— Written request —
Update the material from the line with "At what coordinates should I click to accomplish: Open chevron" to the line with "will [x=824, y=411]." by replacing "author profile" with "user page". Give only those lines, with everything else left unchanged.

--- Records for the task ---

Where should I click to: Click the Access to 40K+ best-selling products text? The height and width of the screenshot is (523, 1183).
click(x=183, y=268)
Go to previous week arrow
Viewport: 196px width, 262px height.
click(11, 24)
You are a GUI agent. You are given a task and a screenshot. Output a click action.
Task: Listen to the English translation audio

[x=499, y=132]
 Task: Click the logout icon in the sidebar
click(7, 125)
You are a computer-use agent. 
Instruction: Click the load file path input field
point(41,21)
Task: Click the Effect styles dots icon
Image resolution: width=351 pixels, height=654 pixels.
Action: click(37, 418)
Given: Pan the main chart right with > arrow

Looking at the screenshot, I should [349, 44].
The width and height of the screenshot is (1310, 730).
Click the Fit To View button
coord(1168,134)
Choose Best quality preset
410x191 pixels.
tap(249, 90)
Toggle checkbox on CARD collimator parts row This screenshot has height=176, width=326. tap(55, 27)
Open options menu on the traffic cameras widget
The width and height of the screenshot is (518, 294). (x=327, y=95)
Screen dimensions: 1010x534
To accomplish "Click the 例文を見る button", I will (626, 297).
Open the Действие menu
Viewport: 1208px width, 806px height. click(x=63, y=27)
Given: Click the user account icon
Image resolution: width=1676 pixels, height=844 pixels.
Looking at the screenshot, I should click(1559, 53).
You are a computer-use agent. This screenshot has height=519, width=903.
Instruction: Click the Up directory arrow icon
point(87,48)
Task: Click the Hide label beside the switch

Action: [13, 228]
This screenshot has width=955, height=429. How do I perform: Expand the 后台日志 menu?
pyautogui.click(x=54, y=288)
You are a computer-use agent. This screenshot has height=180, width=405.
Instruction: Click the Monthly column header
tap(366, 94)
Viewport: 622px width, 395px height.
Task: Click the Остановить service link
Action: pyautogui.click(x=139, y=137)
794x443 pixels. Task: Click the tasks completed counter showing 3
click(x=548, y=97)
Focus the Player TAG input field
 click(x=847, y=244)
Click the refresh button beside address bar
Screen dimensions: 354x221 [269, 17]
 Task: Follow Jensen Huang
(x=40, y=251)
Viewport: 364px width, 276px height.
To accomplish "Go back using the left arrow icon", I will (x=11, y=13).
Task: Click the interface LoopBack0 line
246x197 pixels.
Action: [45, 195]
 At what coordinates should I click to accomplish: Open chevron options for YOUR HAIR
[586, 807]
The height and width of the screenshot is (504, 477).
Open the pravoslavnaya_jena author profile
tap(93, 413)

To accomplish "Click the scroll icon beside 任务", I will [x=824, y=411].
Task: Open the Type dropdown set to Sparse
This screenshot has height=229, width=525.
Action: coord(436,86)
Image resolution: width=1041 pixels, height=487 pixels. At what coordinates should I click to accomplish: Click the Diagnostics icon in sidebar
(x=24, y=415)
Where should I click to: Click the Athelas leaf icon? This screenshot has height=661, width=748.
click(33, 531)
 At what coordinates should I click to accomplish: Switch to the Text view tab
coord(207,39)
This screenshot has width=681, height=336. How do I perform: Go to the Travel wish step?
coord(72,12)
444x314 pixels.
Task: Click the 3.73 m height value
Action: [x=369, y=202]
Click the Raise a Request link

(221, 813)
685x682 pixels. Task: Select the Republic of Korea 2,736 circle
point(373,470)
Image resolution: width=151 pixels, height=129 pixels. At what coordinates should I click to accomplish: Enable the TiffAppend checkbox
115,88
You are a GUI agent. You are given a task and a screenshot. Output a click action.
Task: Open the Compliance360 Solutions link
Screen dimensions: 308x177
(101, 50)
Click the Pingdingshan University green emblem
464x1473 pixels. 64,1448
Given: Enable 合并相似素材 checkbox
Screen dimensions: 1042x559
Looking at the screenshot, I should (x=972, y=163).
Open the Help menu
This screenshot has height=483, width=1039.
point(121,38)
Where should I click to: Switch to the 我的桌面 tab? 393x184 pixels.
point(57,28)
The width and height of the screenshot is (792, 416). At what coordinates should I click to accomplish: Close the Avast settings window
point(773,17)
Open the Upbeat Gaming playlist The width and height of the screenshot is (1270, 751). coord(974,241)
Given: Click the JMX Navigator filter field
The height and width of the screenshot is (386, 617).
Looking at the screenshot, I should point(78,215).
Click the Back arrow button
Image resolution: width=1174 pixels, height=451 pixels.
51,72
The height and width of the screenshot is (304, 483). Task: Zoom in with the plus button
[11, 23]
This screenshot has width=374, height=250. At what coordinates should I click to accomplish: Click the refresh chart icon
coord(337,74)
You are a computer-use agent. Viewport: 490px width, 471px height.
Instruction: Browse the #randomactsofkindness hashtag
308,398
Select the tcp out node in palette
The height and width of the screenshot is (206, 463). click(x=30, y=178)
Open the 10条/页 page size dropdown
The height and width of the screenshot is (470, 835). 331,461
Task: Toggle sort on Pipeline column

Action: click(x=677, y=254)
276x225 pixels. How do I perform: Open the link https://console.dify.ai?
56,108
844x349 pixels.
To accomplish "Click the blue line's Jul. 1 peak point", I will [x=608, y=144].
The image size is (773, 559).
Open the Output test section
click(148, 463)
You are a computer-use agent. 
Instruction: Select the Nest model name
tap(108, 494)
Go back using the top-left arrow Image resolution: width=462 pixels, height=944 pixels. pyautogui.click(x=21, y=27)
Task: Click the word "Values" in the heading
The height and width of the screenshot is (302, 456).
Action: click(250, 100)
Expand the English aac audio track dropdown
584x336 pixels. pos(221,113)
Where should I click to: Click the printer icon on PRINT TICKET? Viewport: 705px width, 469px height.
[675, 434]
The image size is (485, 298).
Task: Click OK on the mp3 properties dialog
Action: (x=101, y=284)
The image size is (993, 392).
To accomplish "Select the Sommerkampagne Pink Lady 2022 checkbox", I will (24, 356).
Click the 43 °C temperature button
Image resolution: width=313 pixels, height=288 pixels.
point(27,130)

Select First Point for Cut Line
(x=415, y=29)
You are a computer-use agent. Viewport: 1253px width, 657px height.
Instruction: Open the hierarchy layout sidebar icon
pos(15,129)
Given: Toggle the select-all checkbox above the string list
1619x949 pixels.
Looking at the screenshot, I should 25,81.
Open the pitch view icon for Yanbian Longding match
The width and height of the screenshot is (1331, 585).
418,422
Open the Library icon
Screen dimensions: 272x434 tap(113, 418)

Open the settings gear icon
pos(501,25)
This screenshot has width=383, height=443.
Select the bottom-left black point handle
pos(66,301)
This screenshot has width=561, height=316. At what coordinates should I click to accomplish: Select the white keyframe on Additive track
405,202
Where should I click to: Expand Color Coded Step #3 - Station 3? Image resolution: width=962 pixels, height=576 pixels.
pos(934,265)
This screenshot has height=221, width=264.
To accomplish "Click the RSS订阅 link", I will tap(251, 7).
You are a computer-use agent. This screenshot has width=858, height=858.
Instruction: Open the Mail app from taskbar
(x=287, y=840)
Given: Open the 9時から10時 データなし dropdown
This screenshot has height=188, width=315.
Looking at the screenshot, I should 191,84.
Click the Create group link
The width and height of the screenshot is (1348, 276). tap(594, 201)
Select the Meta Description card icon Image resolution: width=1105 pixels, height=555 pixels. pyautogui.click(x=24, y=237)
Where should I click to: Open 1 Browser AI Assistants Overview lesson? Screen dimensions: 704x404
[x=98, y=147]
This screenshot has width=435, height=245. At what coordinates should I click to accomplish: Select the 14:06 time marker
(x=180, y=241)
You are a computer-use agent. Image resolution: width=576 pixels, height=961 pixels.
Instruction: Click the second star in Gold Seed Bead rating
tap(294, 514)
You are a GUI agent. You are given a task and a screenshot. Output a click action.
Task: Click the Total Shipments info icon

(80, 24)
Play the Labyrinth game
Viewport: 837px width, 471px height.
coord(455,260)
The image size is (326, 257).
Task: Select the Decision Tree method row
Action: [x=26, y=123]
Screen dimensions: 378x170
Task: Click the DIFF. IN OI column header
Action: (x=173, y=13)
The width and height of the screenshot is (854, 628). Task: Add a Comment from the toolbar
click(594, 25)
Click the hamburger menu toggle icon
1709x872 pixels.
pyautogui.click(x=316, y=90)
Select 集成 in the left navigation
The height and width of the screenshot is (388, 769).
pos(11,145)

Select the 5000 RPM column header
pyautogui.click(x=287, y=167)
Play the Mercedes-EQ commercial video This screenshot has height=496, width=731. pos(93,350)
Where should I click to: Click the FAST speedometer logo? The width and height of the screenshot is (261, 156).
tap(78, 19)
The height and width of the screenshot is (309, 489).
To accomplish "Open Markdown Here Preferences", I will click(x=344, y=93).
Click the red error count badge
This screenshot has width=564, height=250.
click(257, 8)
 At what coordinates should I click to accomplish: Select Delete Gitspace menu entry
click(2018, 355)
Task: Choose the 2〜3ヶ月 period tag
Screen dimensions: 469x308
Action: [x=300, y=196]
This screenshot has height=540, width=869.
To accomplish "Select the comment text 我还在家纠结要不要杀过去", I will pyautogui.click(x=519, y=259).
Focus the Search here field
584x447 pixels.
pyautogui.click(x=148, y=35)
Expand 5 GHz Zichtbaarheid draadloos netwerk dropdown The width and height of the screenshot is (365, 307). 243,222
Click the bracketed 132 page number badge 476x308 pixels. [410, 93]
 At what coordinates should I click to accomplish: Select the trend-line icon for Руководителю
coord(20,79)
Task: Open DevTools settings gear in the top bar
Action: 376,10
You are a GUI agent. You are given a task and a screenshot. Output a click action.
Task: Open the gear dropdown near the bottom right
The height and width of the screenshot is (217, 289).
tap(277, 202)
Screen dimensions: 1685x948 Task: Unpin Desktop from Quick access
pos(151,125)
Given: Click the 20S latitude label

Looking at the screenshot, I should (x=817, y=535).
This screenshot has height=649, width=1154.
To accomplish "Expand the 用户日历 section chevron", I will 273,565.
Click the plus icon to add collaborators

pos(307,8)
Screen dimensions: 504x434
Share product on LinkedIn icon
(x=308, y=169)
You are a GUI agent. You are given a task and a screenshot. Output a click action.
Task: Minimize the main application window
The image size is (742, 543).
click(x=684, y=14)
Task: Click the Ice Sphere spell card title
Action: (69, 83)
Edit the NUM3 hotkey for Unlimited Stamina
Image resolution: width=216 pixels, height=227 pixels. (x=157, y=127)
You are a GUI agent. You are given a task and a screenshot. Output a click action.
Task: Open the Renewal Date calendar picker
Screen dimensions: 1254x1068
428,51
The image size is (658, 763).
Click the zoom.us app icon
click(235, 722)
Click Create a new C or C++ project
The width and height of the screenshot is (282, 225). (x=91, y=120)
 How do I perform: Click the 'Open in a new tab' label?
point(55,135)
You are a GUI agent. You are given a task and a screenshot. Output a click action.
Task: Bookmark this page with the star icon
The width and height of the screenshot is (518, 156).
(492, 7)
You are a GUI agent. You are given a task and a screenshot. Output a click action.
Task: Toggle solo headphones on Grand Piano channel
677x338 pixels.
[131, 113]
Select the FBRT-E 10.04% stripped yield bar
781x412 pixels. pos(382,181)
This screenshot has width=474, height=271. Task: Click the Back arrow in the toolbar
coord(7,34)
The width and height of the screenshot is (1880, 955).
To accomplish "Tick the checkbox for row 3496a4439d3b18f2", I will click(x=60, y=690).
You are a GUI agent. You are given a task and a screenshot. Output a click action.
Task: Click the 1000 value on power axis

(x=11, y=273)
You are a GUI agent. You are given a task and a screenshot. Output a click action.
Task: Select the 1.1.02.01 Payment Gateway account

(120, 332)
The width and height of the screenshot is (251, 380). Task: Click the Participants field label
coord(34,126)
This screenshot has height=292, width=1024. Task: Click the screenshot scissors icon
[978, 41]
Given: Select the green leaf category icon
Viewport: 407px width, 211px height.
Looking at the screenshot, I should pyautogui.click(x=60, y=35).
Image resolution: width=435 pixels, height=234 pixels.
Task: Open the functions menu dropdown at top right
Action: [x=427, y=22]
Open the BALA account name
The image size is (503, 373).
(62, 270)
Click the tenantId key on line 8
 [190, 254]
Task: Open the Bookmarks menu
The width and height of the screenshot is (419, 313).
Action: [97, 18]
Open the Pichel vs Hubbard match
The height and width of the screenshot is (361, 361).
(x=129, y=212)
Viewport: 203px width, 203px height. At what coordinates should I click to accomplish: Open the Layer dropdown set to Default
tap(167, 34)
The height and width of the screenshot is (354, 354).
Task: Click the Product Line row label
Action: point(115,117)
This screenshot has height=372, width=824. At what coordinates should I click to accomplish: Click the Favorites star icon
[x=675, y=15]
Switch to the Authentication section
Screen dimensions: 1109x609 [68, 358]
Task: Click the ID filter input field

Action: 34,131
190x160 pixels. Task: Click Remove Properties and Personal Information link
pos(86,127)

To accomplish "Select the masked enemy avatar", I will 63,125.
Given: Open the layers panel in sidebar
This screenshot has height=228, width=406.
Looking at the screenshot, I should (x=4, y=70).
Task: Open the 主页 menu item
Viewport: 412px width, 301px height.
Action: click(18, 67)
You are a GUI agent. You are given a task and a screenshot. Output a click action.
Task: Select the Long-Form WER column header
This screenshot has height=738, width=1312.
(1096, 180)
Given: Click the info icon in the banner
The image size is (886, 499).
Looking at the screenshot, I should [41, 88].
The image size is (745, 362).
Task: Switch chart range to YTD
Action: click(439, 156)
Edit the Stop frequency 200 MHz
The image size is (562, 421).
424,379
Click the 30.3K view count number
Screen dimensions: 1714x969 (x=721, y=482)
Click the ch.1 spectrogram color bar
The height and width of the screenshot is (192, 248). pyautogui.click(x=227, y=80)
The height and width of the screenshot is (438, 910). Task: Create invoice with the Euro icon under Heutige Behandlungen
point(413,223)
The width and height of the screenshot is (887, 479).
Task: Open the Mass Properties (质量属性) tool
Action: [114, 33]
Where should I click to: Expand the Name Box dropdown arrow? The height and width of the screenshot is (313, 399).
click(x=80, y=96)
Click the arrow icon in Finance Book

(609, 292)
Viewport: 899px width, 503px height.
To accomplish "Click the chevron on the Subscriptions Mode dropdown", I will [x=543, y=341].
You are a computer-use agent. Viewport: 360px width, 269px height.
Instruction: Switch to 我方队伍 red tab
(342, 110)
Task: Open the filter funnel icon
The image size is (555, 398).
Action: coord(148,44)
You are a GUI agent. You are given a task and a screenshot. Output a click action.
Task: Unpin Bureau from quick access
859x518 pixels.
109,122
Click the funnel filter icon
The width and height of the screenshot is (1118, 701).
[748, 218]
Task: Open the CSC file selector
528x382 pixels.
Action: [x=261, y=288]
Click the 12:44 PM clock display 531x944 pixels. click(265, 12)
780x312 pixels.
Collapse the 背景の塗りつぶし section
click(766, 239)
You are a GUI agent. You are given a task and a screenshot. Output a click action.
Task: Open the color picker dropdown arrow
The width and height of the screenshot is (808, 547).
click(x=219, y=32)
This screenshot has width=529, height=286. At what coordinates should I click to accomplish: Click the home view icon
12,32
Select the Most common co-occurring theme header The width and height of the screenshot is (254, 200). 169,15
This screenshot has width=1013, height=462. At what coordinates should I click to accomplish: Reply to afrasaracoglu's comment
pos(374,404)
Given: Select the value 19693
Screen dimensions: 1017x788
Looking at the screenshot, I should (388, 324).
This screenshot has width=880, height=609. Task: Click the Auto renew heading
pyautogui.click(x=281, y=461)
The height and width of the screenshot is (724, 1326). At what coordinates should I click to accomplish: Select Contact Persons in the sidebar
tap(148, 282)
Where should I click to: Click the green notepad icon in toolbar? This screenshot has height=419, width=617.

---

— Task output —
 At what coordinates should I click to accomplish: Open chevron options for YOUR HAIR
[586, 807]
The height and width of the screenshot is (504, 477).
Open the pravoslavnaya_jena user page
tap(93, 413)

To accomplish "Click the scroll icon beside 任务", I will [x=824, y=411].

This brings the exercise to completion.